Management by Design drives Leadership Awards

Undoubtedly, most of you will recall the Insights article I wrote about the subject of Design in the March, 2007 issue. I focused on the concept as it relates to artists, design engineers, and new product designers. However, Design appears to be a popular idea in many other businesses as well, including universities that teach management principles. A case in point: Case Western Reserve University, Weatherhead School of Management, has a program called “Manage by Design.” According to IDEO’s Peter Coughlan, it means “learning to use design principles to help business do good in the world.”

At Case Western, Manage by Design also embraces the concept of “Sustainable Enterprise.” What all this means, as I understand it, is a fresh approach to how companies do business, what they do, and why they do it. Now management students are being taught how to be more responsible and look at aspects of doing business that they ignored in the past; many companies are receiving pressure from social media and environmental groups to “clean up their act.” They must consider the negative impact of what they do to the planet and societies of all countries. Thinking about design in management should affect the focal point of management courses in college and the attitude undergirding how the courses are taught. That is, students learn that being socially responsible also can be profitable.
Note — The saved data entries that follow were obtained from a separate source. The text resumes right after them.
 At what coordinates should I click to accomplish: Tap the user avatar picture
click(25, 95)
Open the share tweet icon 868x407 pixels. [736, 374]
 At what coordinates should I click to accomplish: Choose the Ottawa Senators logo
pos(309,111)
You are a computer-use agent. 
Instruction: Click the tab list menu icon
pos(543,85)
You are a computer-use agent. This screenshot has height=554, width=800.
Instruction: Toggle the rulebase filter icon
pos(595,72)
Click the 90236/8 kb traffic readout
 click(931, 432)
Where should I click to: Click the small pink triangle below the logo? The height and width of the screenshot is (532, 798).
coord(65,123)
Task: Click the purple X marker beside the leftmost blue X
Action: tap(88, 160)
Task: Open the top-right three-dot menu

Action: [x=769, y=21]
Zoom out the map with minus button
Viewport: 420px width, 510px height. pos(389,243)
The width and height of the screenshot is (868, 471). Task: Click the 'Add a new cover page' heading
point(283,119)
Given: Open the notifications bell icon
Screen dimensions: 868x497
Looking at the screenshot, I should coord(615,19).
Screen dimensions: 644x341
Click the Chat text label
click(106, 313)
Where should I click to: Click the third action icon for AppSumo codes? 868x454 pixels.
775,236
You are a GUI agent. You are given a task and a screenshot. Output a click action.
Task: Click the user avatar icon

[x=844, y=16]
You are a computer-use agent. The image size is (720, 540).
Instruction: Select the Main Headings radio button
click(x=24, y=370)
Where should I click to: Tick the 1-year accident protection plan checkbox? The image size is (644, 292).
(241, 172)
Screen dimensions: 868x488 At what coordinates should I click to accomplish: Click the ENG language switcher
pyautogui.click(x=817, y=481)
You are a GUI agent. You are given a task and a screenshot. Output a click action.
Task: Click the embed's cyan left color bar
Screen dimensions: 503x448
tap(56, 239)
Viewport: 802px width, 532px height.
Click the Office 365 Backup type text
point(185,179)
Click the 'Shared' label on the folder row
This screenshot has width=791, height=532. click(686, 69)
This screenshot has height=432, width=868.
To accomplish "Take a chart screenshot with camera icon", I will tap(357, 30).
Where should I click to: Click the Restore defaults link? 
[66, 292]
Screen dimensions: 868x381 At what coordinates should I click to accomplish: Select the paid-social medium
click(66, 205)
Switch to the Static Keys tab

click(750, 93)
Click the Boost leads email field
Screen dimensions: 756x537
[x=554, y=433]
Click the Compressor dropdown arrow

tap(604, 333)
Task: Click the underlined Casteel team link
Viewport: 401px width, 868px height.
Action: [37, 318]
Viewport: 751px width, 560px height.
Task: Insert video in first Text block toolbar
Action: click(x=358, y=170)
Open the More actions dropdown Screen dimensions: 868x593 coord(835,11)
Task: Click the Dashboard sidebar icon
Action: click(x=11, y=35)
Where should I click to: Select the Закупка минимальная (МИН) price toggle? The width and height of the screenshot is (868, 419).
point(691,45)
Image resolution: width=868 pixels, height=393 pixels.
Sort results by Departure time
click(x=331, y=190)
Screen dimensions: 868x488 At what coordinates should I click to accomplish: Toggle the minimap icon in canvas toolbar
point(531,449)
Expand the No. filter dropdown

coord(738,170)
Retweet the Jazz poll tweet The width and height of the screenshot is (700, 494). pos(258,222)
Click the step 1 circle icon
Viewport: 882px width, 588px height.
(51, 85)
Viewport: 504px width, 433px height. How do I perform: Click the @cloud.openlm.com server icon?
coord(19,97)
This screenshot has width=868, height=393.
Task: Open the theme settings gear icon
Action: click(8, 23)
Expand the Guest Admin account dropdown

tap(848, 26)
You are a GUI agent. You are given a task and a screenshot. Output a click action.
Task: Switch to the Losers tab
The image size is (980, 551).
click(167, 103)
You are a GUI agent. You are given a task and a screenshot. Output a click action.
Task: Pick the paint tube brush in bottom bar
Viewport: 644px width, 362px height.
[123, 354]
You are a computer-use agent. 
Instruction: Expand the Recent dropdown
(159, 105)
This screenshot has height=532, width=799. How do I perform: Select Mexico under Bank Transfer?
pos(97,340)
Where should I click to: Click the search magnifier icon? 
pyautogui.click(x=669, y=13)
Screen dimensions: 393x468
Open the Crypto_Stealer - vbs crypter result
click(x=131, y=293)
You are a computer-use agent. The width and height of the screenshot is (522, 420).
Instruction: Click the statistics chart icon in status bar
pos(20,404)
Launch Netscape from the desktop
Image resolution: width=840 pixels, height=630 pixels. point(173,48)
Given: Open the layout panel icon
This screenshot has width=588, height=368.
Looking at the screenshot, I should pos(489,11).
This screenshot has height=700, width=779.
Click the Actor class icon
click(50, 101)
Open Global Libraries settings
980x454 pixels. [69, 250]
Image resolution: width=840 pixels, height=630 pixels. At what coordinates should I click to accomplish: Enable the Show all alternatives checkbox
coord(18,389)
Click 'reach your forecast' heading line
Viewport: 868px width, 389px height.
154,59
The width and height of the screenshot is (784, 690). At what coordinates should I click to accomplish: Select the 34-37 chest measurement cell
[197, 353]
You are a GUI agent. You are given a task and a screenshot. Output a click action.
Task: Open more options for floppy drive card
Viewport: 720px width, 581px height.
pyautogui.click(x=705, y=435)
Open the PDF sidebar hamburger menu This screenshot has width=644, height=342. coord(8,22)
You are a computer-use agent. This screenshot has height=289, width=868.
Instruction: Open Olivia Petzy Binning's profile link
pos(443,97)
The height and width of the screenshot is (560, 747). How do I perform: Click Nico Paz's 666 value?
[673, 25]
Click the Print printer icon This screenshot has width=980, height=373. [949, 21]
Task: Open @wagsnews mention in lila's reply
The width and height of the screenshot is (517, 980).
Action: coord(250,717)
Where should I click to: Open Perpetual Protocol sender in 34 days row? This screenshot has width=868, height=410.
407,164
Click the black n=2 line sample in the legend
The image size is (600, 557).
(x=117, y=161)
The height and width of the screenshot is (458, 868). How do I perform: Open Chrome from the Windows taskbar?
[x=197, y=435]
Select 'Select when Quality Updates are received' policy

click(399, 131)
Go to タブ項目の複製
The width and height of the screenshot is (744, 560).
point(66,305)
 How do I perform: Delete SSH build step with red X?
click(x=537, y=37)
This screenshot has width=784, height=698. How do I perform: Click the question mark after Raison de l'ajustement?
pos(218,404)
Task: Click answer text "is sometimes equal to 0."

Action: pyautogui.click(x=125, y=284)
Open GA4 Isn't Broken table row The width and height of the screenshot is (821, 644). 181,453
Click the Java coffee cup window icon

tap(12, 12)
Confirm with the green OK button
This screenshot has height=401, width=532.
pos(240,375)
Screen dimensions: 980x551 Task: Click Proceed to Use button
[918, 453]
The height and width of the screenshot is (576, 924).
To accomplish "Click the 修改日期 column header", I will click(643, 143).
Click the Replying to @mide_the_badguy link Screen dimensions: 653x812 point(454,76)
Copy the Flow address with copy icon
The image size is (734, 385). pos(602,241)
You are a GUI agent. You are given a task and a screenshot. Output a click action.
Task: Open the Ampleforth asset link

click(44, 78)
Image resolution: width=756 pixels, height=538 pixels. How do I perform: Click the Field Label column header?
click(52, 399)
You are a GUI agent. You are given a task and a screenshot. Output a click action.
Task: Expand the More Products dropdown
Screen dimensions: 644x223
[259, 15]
In engineering, design is an approach we use to solve some very complex problems with hardware and software. For example, we engineers design better, safer, and more efficient cars; smaller and more functional cell phones; precision tools, instruments, and processes for medicine; and more powerful computers. By comparison, I think the “management by design” concept sees design as an approach to solving other serious, complex problems such as designing safeguards that can prevent financial institutions from going bust so the government does not have to bail them out, and handling dissatisfied customers; things that cannot be solved with a quick and dirty fix.

It appears as though modern managers recognize a need to have a new design attitude that supplements their old decision-making attitude. The traditional or classical decision attitude is couched in the idea of an efficient and effective manager using tools for decision making under a mathematical and scientific approach that considers many available alternatives. By contrast, the design attitude considers approaches to solving complex problems as an opportunity to learn from a rapidly changing world and design a solution that does not come from a list of available choices: it creates something entirely new. Their mantra: “If a problem is not complex, it does not need a design.”

But do our modern managers have the skills to carry this idea off? Do they have the attributes of intuition and visual thinking, a teamwork attitude, tenacity, and most of all – patience? Do they understand the concepts of specifications, modeling, testing, engineering change orders, and the impact of the design on the community?

Well, I have to believe it can be so. When you read about the Design World 2010 Leadership Awards in this issue, you should not be surprised that “engineering by design” plays a major role in developing new products, but “management by design” in these companies paves the road that makes it easier and quicker to manufacture better, more efficient and less expensive products. Do you think this all media hype, or are we onto something new?